Try to find as straight and knotless piece of wood. In fact you cant have any knots at all on the stave you'll be making the bow with. Make sure the wood is properly dry (relative moisture about 8-10%) before starting to work with it.

Make sure that the outside of your bow(the "back") follows the grain of the wood. You cannot have broken grains there. In the next picture the upper bow is done about as wrong as it can be while the lower is done correctly by following the grain.
Guests can not see images in the messages. Please register in the forum.

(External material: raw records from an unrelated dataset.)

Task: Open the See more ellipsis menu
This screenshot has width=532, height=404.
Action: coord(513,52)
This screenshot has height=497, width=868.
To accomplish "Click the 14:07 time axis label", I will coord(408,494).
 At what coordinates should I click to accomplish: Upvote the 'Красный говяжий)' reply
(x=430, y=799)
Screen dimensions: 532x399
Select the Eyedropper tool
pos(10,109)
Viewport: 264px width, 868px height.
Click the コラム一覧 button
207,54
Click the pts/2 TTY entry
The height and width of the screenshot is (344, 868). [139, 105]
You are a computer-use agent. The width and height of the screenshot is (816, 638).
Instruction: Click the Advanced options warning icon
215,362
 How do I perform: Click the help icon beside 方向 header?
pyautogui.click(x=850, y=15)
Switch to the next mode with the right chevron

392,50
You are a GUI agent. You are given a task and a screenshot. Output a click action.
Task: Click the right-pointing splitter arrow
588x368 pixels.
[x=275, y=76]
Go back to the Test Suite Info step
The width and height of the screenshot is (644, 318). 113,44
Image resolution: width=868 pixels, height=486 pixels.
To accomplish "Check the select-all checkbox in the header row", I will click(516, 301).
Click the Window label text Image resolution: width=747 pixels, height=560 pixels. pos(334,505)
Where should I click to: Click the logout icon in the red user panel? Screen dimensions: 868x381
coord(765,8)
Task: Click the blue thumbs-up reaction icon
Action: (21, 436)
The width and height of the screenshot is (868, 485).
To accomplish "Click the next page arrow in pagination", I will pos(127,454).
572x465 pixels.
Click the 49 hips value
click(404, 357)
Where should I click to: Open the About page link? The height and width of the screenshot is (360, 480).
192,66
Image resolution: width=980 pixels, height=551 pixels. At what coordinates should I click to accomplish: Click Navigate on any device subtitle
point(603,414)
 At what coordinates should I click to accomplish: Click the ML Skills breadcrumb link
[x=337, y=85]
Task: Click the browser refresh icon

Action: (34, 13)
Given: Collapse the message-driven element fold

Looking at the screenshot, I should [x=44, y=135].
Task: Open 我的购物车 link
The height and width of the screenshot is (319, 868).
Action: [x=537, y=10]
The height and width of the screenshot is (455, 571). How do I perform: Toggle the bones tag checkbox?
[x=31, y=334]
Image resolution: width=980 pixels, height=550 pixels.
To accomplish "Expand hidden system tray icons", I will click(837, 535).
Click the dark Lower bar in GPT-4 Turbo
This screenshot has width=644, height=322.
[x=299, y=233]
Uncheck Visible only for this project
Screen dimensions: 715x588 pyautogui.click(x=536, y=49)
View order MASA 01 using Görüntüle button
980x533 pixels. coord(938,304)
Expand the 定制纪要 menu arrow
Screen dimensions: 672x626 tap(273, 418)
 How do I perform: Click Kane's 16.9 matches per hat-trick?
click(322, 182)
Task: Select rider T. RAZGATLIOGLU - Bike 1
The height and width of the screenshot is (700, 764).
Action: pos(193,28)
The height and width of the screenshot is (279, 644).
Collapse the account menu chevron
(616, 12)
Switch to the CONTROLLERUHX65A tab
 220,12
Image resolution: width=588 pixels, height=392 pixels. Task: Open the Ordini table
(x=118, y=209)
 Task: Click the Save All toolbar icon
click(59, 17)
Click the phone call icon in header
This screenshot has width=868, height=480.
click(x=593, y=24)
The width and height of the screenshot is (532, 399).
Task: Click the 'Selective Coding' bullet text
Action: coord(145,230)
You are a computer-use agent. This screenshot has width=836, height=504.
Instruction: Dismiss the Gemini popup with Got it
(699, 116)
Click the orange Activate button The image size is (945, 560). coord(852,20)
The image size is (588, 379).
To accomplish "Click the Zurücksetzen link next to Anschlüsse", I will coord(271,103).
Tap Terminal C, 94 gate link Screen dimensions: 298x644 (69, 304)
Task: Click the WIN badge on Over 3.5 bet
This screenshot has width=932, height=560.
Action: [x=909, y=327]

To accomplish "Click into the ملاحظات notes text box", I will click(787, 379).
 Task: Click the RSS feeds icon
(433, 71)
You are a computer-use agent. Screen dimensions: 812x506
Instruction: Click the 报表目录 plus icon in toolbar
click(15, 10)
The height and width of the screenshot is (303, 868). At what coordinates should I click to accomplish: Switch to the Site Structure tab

The grains at the cross section of the bow should look like this:
Guests can not see images in the messages. Please register in the forum.
Guests can not see images in the messages. Please register in the forum.

TOOLS:

PATIENCE is your most important tool. Do not rush the job, you'll end up having a floppy stick that wanted to be a bow.

SAFETY EQUIPMENT

FIRST AID KIT: for cuts and such from stick in the finger to a severed head. Remember, if you hurt your self, it's not my fault. You should work so carefully that you don't hurt your self. (in case of lawsuit happy idiots)

SAW, to saw the preliminary stave

TILLER (w/ two strings, one as long as the bow and one about 8" shorter): Is a piece of wood(2x4 is good) with a notch at the top for the bow and notches for the string between every inch on one of it's side, all the way to 28".
Guests can not see images in the messages. Please register in the forum.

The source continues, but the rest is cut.